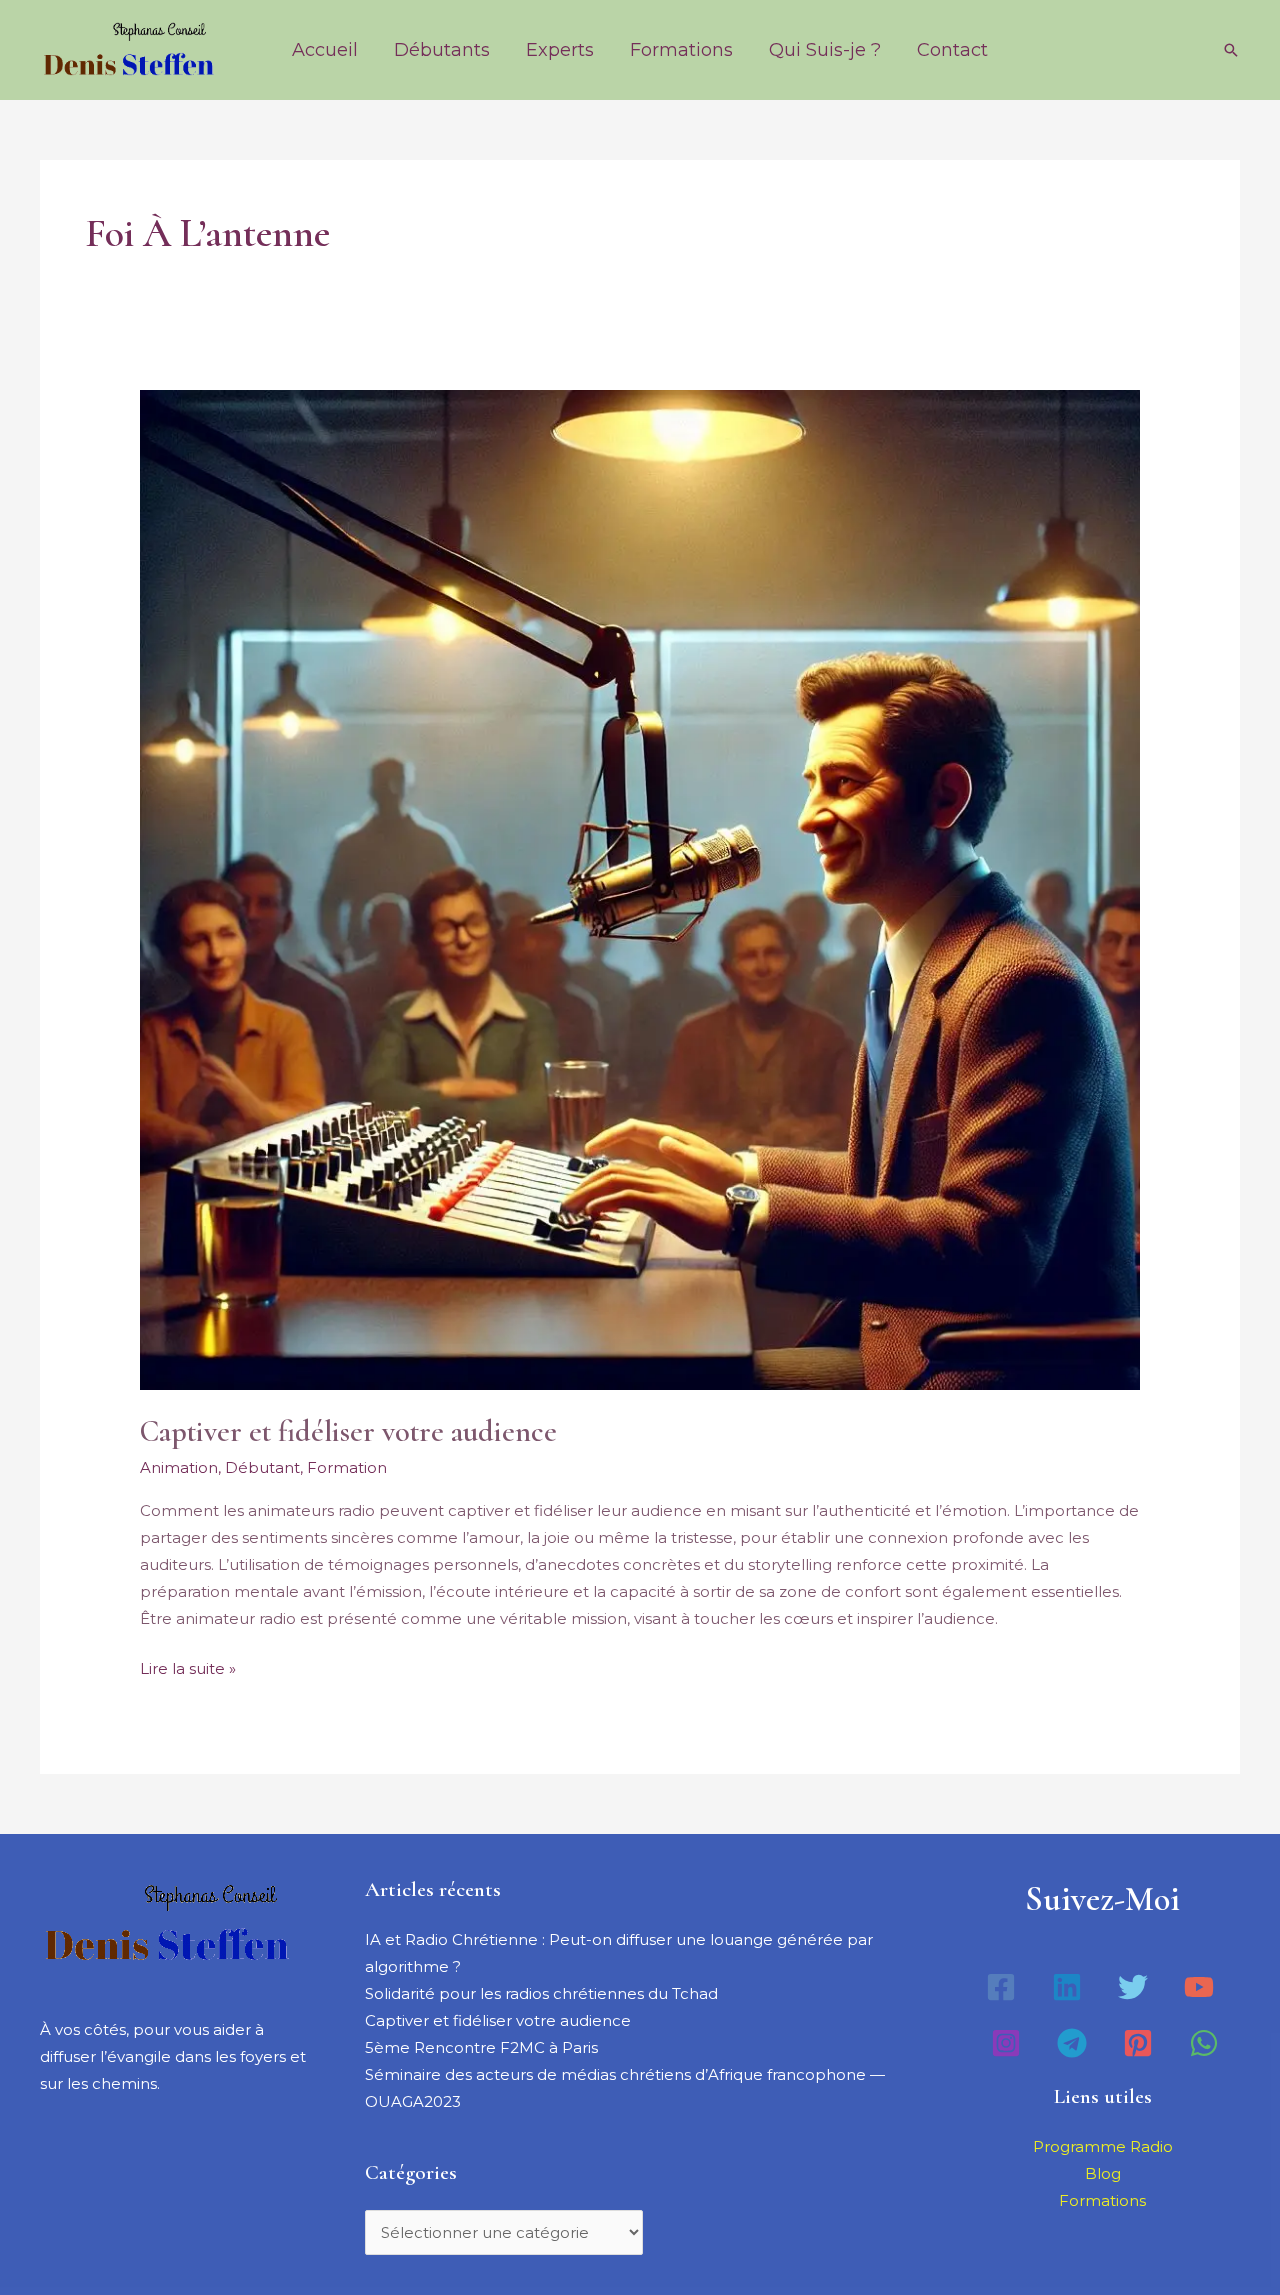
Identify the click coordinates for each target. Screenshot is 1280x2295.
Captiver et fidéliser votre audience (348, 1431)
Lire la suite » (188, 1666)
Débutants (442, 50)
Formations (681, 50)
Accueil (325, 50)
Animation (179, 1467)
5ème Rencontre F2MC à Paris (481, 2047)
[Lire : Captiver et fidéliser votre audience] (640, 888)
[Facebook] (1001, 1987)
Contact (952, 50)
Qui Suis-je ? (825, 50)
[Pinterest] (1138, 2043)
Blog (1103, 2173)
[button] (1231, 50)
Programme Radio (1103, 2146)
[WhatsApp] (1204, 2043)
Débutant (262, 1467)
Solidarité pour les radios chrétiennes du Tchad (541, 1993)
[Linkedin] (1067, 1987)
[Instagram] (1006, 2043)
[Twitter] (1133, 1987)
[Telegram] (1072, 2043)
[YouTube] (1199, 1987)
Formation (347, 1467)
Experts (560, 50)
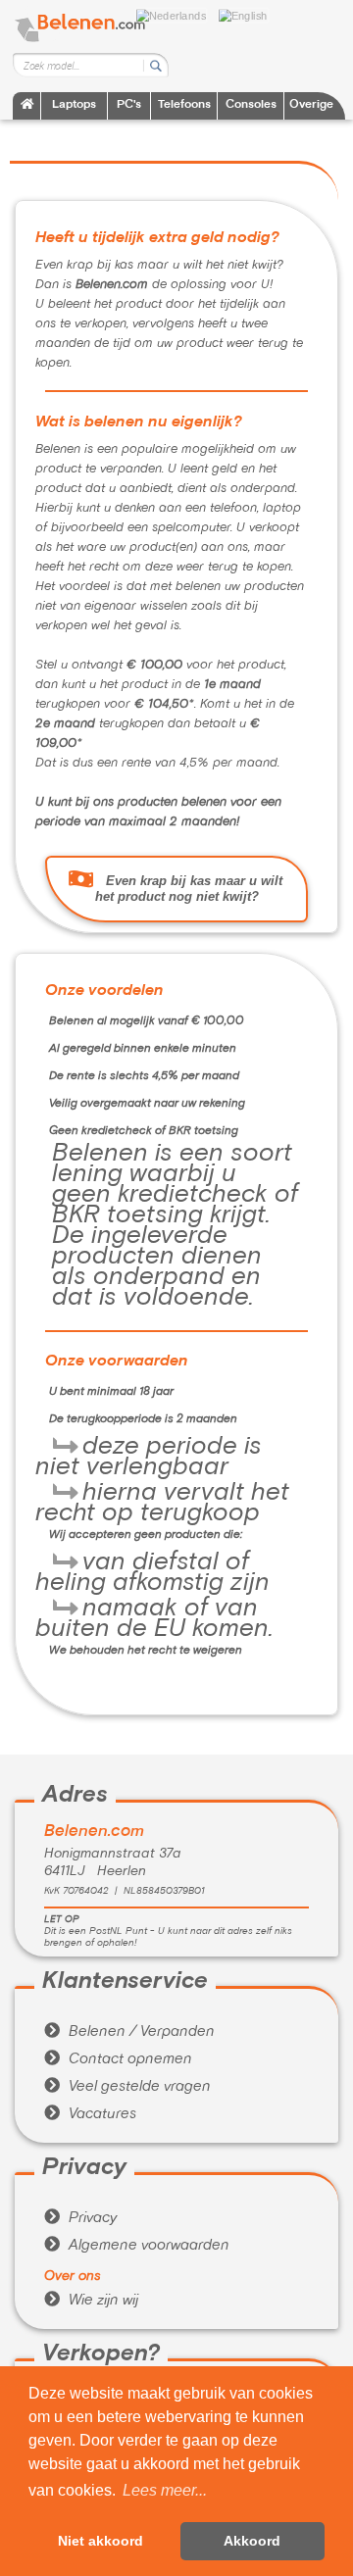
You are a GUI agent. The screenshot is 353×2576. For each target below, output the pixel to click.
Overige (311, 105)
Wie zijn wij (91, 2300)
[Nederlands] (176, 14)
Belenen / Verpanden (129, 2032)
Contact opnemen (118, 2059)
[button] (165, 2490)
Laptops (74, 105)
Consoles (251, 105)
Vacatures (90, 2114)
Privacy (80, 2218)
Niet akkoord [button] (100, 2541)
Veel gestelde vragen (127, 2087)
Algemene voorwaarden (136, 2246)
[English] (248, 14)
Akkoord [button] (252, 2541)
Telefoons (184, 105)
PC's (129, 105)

□ □ □ □ □ □ □

Please return the lines above that run from the line containing "Animation (179, 1467)" to the line containing "[Instagram] (1006, 2043)", inclusive, exactly and with no other lines.

(Exercise result)
Animation (179, 1467)
5ème Rencontre F2MC à Paris (481, 2047)
[Lire : Captiver et fidéliser votre audience] (640, 888)
[Facebook] (1001, 1987)
Contact (952, 50)
Qui Suis-je ? (825, 50)
[Pinterest] (1138, 2043)
Blog (1103, 2173)
[button] (1231, 50)
Programme Radio (1103, 2146)
[WhatsApp] (1204, 2043)
Débutant (262, 1467)
Solidarité pour les radios chrétiennes du Tchad (541, 1993)
[Linkedin] (1067, 1987)
[Instagram] (1006, 2043)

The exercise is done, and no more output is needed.